None of these are strictly necessary, (everything was leak-free
without them), but notmuch_message_destroy can actually be useful
for when one query has many message results, but only one is needed
to be live at a time.
The destroy functions for results and tags are fairly gratuitous, as
there's unlikely to be any benefit from calling them. But they're all
easy to add, (all of these functions are just wrappers for talloc_free),
and we do so for consistency and completeness.
Carl Worth [Wed, 21 Oct 2009 04:03:30 +0000 (21:03 -0700)]
Implement 'notmuch dump'.
This is a fairly big milestone for notmuch. It's our first command
to do anything besides building the index, so it proves we can
actually read valid results out from the index.
It also puts in place almost all of the API and infrastructure we
will need to allow searching of the database.
Finally, with this change we are now using talloc inside of notmuch
which is truly a delight to use. And now that I figured out how
to use C++ objects with talloc allocation, (it requires grotty
parts of C++ such as "placement new" and "explicit destructors"),
we are valgrind-clean for "notmuch dump", (as in "no leaks are
possible").
Carl Worth [Tue, 20 Oct 2009 22:09:51 +0000 (15:09 -0700)]
Rename private notmuch_message_t to notmuch_message_file_t
This is in preparation for a new, public notmuch_message_t.
Eventually, the public notmuch_message_t is going to grow enough
features to need to be file-backed and will likely need everything
that's now in message-file.c. So we may fold these back into one
object/implementation in the future.
Carl Worth [Tue, 20 Oct 2009 20:16:16 +0000 (13:16 -0700)]

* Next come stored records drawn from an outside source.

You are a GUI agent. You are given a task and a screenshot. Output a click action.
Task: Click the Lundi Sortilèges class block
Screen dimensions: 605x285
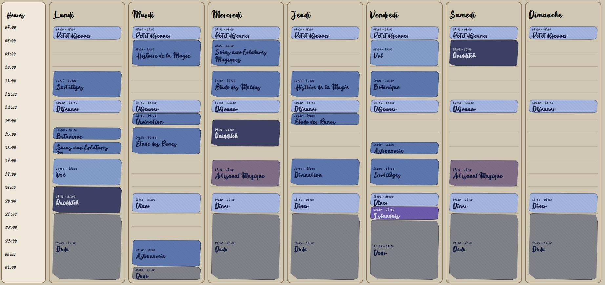point(87,84)
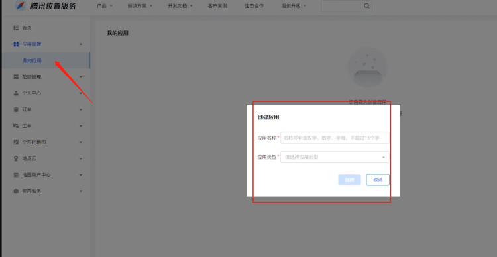Click the 个人中心 person icon

pos(16,93)
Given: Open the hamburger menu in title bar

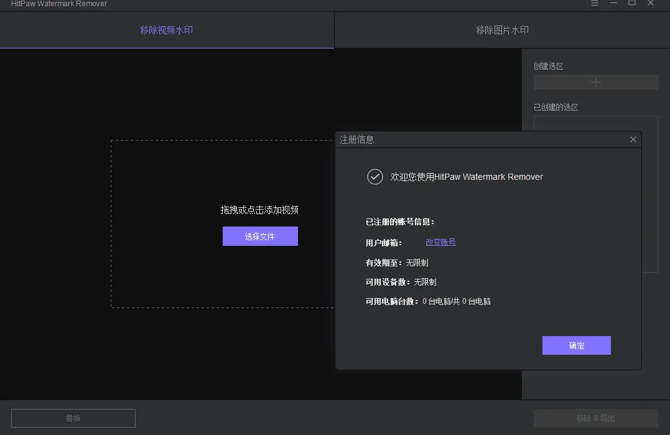Looking at the screenshot, I should 595,3.
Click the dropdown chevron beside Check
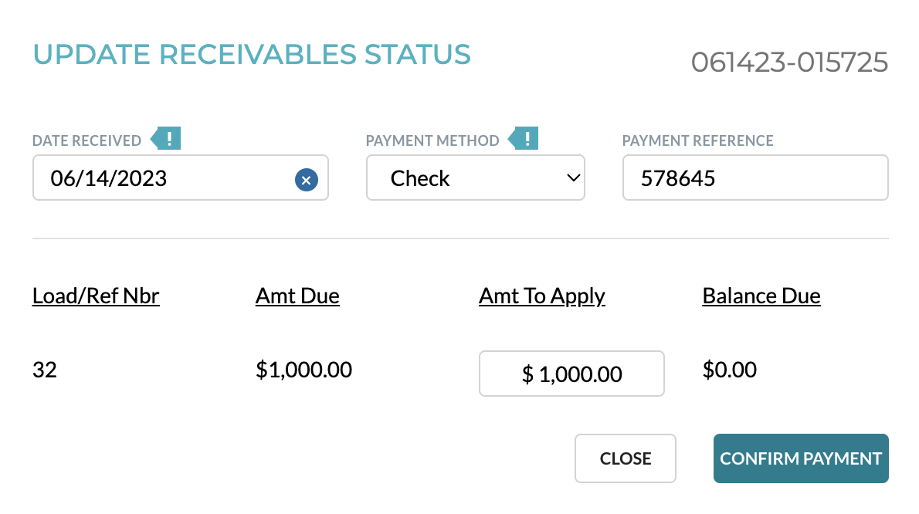The image size is (919, 514). coord(572,178)
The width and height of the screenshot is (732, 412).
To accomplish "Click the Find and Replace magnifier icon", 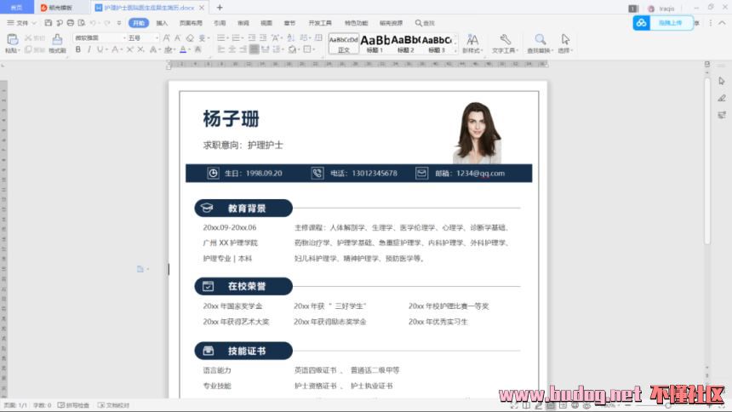I will tap(540, 39).
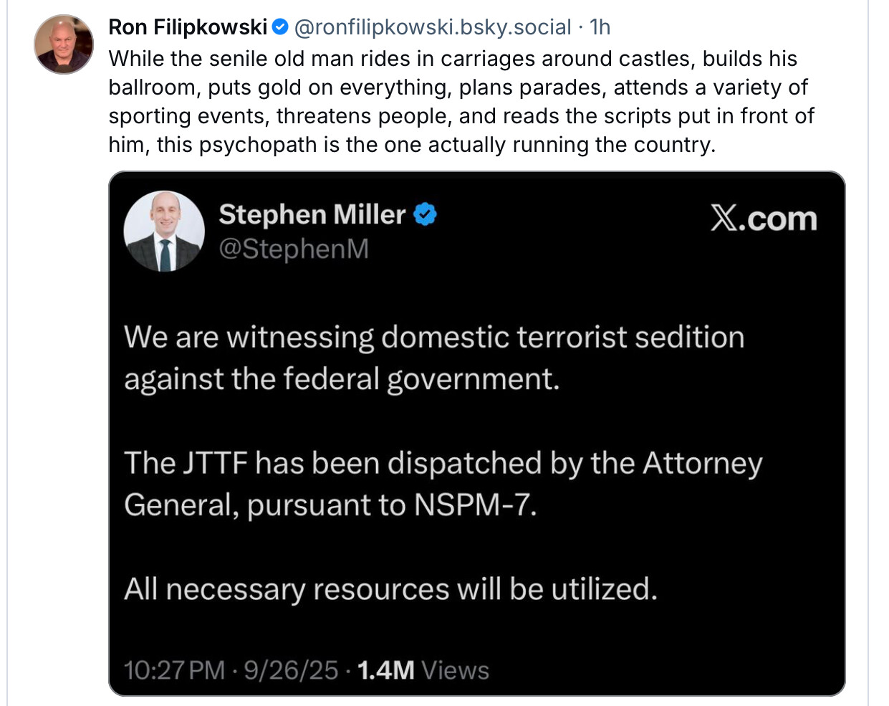
Task: Click the @StephenM handle text
Action: tap(294, 249)
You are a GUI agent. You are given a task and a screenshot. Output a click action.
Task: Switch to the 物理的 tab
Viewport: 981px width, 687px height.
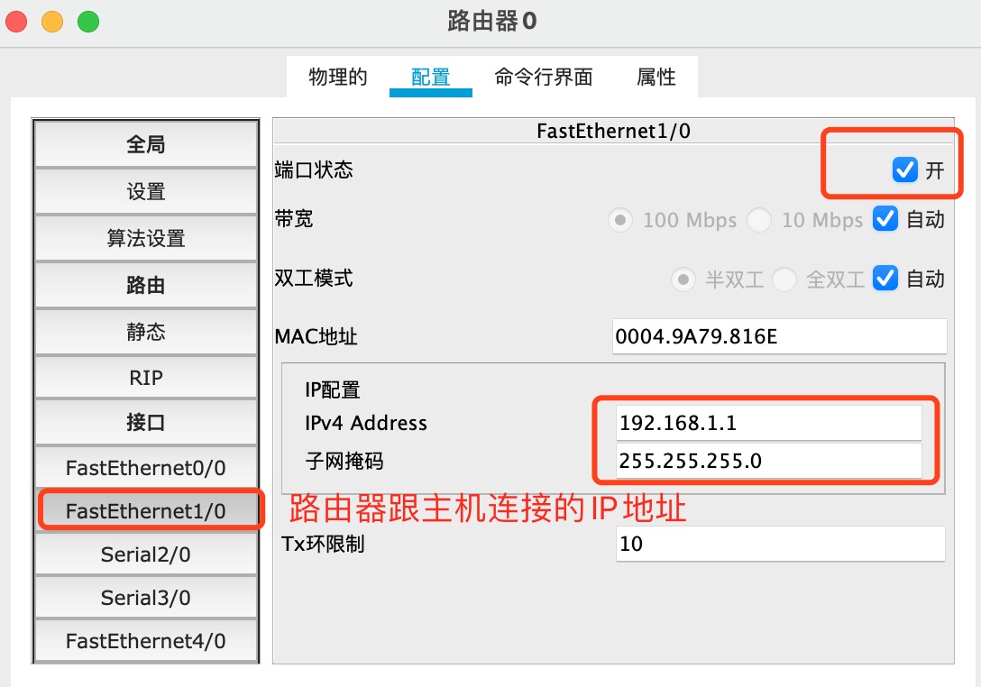tap(338, 78)
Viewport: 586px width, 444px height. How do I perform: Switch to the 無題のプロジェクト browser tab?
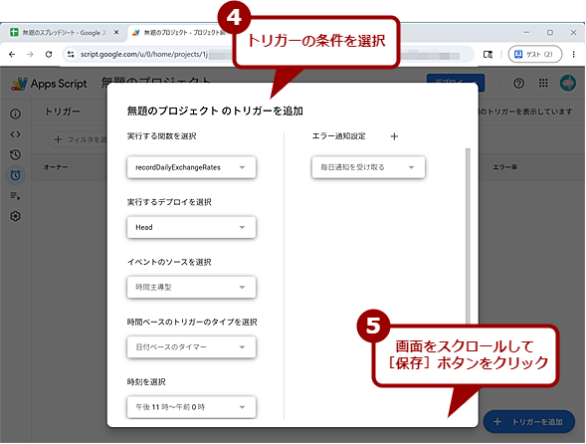pyautogui.click(x=179, y=33)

notmuch: Fix setup so that accepting the default mail path works.
The recent change from GIOChannel to getline, (with a semantic
change of the newline terminator now being included in the
result that setup_command sees), broke this.
Carl Worth [Tue, 20 Oct 2009 20:07:19 +0000 (13:07 -0700)]

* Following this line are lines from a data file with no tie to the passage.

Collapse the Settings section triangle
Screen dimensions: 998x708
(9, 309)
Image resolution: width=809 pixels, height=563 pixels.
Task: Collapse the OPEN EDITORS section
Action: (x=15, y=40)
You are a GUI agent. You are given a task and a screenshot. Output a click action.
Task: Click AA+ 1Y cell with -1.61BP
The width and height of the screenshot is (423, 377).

message: Use g_hash_table_destroy instead of g_hash_table_unref
I'm trying to chase down 3 still-reachable pointers to glib hash
tables.
This change didn't help with that, but I think destroy might be a
better semantic match for what I actually want. (It shouldn't matter
though since I never take any additional references.)

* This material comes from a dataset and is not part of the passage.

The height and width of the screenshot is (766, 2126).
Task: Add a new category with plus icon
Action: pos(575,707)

Carl Worth [Tue, 20 Oct 2009 19:48:14 +0000 (12:48 -0700)]
message.c: Free leaked memory in notmuch_message object
We were careful to free this memory when we finished parsing the
headers, but we missed it for the case of closing the message
without ever parsing all of the headers.
Carl Worth [Tue, 20 Oct 2009 17:14:00 +0000 (10:14 -0700)]
notmuch_database_open: Fix error message for file-not-found.
I was incorrectly using the return value of stat (-1) instead of
errno (ENOENT) to try to construct the error message here.
Also, while we're here, reword the error message to not have
"stat" in it, which in spite of what a Unix programmer will
tell you, is not actually a word.
Carl Worth [Tue, 20 Oct 2009 17:07:11 +0000 (10:07 -0700)]
Add some explanation about NOTMUCH_BASE to setup_command.
Since we allow the user to enter a custom directory, we need to
let the user know how to make this persistent. Of course, a better
answer would be to take what the user entered and shove it into
a ~/.notmuch-config file or so, but for now this will have to do.
Carl Worth [Tue, 20 Oct 2009 16:56:25 +0000 (09:56 -0700)]
notmuch_database_create/open: Fix to handle NULL as documented.
When documenting these functions I described support for a
NOTMUCH_BASE environment variable to be consulted in the case
of a NULL path. Only, I had forgotten to actually write the
code.
This code exists now, with a new, exported function:
Carl Worth [Tue, 20 Oct 2009 16:52:01 +0000 (09:52 -0700)]
notmuch_message_get_header: Fix bogus return of NULL header.
A simple bug meant that the correct value was being inserted into
the hash table, but a NULL value would be returned in some cases.
(If the value was already in the hash table at the beginning of
the call the the correct value would be returned, but if the
function had to parse to reach it then it would return NULL.)
This was tripping up the recently-added code to ignore messages
with NULL From:, Subject:, and To: headers, (which is fortunate
since otherwise the broken parsing might have stayed hidden for
longer).
Carl Worth [Tue, 20 Oct 2009 06:41:31 +0000 (23:41 -0700)]
notmuch: Revamp help message a bit.
The big update here is the addition of the dump and restore commands
which are next on my list. Also, I've now come up with a syntax for
documenting the arguments of sub-commands.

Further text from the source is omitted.